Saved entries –
--------------------------------

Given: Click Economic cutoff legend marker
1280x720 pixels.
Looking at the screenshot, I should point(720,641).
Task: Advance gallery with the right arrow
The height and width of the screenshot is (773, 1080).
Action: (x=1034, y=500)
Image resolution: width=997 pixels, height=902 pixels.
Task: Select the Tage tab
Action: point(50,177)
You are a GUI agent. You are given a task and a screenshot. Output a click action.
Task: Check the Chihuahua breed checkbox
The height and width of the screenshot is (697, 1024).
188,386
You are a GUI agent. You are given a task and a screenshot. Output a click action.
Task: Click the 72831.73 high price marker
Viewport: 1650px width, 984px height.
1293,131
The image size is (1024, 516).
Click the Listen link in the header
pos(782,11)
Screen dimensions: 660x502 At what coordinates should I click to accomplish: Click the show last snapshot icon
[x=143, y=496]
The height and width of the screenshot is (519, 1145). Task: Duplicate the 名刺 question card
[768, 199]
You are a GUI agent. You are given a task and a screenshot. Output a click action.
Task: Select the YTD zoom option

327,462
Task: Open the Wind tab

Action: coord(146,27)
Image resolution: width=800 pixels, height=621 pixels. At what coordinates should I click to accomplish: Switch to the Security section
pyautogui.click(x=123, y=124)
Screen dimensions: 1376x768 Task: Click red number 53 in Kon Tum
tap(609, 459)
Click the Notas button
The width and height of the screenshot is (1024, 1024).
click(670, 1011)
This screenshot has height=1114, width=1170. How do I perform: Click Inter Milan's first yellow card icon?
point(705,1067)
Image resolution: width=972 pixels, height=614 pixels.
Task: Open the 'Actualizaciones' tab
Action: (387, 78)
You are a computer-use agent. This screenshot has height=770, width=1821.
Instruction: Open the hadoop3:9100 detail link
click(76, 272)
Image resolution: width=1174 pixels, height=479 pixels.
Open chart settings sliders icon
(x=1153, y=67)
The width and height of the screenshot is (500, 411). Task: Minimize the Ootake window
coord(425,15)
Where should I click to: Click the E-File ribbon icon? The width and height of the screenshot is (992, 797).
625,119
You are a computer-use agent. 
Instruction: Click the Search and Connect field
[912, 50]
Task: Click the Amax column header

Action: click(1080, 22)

--------------------------------

TASK GOAL –
Filter the records above for "computer" and copy every matching line.

OUTPUT OF THE TASK –
You are a computer-use agent. This screenshot has height=770, width=1821.
You are a computer-use agent. 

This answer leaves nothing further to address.